READING TEXT:
────────

Science must be grounded in reality: the reported experiment replicates in your hands, or it does not. The bridge design holds the weight, or it collapses. Reality, in turn, informs theory which concepts have value. To clarify murky conceptual definitions of AGI, and assess its value, I propose to ground it in economically tangible outcomes - does it replace a human job, or not? This is perhaps the most impactful, world-changing prospect of AI, general or not. It is here that AGI doesn’t seem necessary for many economically important tasks, while ANI seems sufficient, especially with its superhuman performance, to have transformative economic potential.
The future can reflect and pinpoint - that was the moment when AI, wherever it may be on the spectrum from specialized ANI to general AGI, really changed the world, or this industry - this is when we hit the inflection point that X% of humans were displaced by AI, or when job descriptions changed. Certainly I think this point will farther on the generality spectrum than modern AIs, and current work in broadening AI capabilities will produce incredibly advances. Yet science will take this grounding back, and find that the range on the spectrum likely wasn’t that close to the flag planted at the AGI point, which will seem antiquated and arbitrary. Why, they will ask, did they care so much about this specific level of generality, when the world could change without it?

────────

DATA RECORDS:

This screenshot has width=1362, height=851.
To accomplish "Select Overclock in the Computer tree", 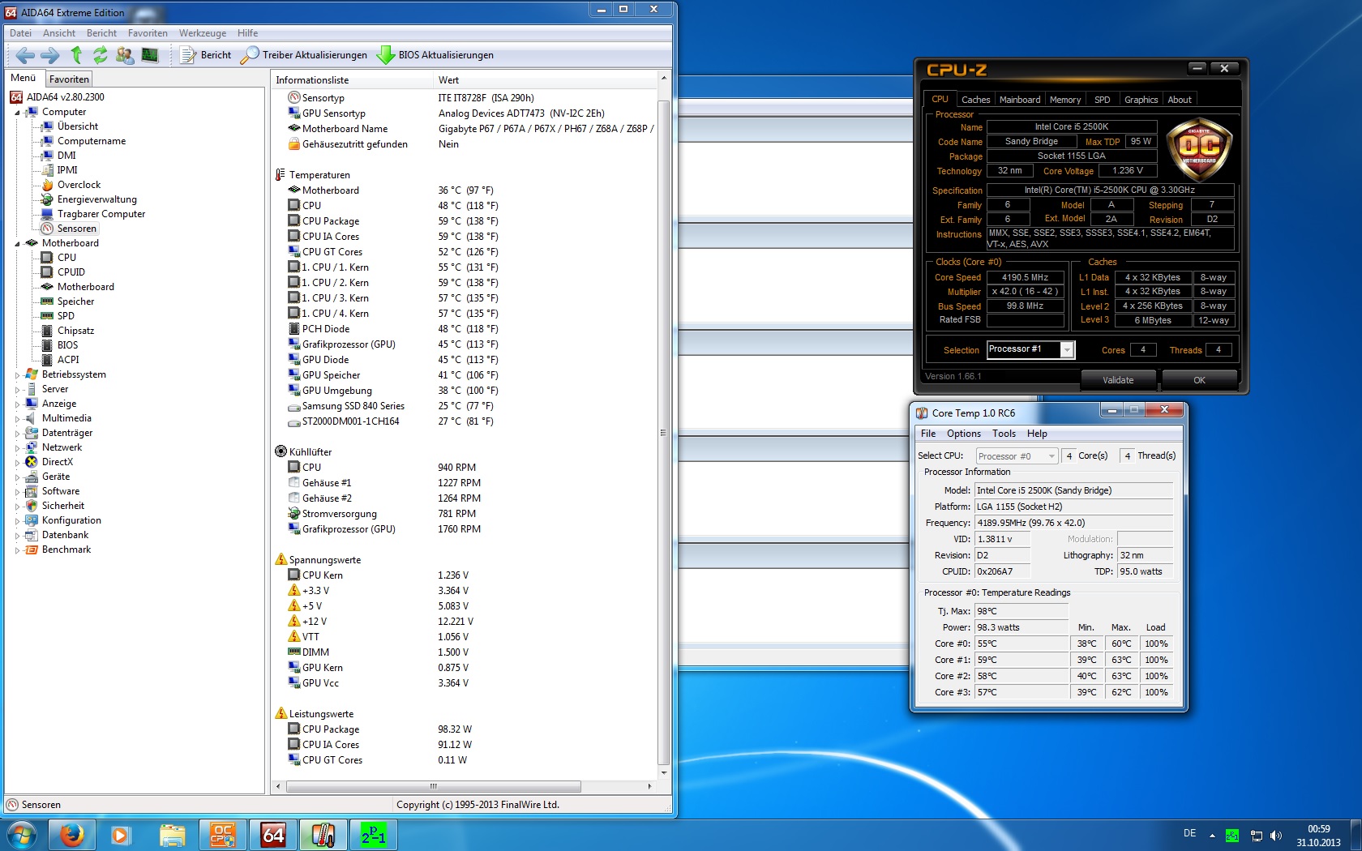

────────

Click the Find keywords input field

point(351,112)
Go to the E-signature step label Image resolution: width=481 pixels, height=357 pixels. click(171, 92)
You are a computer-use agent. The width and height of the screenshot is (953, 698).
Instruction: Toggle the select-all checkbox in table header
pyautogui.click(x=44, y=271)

────────

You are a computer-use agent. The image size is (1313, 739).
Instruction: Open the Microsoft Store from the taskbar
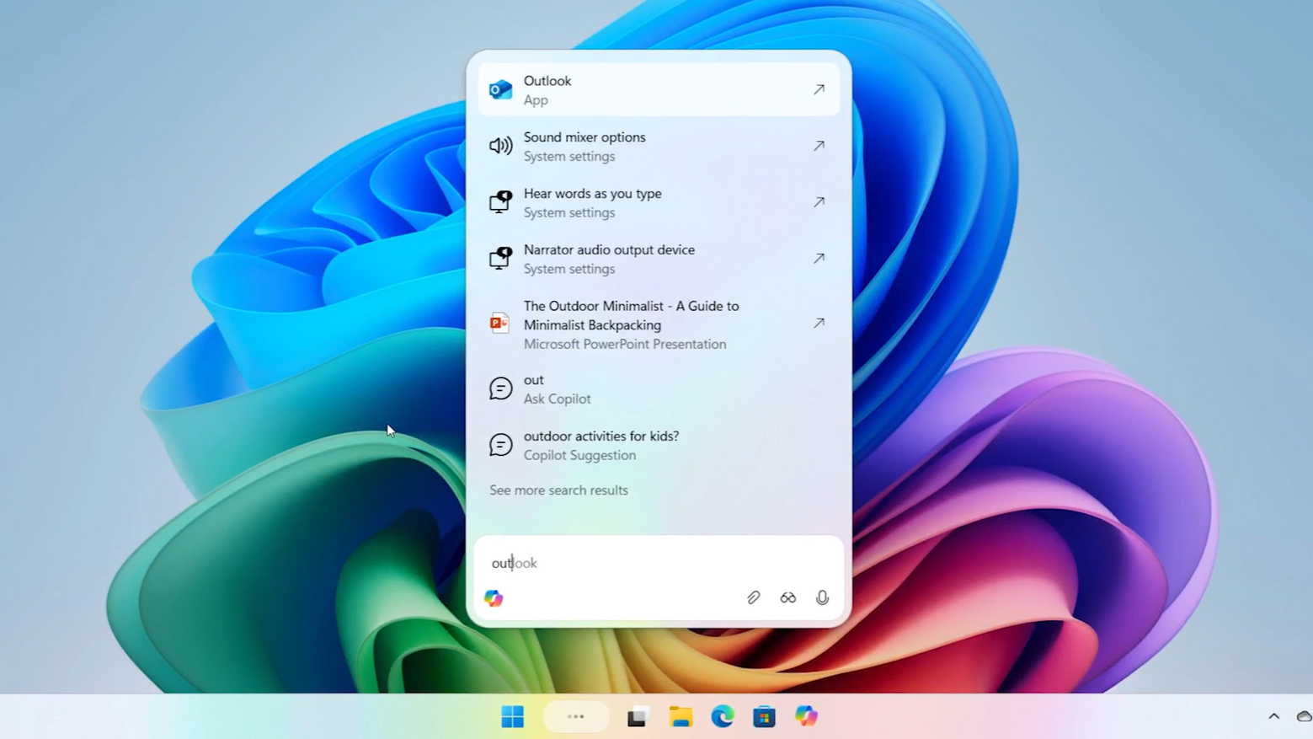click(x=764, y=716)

────────

WHAT IS REQUIRED:
Pick up the essay above on judging AGI by its economic effects, continuing from its final sentence.

TASK ANSWER:
Addendum: AGI-specific challenges
- Overcoming anti-scaling tasks / negative transfer seems challenging for AGI in order to achieve generality, but significantly less problematic for ANI where specialization is the goal. Pushing generality means encountering domains where previously learned inductive biases are not useful, and in fact can be harmful; ANI doesn’t need to juggle, reason about inductive biases, and retrieve them on a domain-specific basis as much as AGI likely will need to - a problem yet to be solved. Note that the famous no free lunch theorem lays at the extreme end here.
- A popular notion is that AGI requires interacting with an environment; scaling up a language model is not enough on its own - but to efficiently obtain online training data, model sizes need to be dramatically shrunk (e.g., GATO). This may already be one crucial fork - pursue AGI with smaller interactive models, or scale LMs to improve ANI? Cognitive models don’t need real-time speeds while solving many economically important tasks. (On the other hand, there is already abundant work on variable “thinking speed” with deep models.)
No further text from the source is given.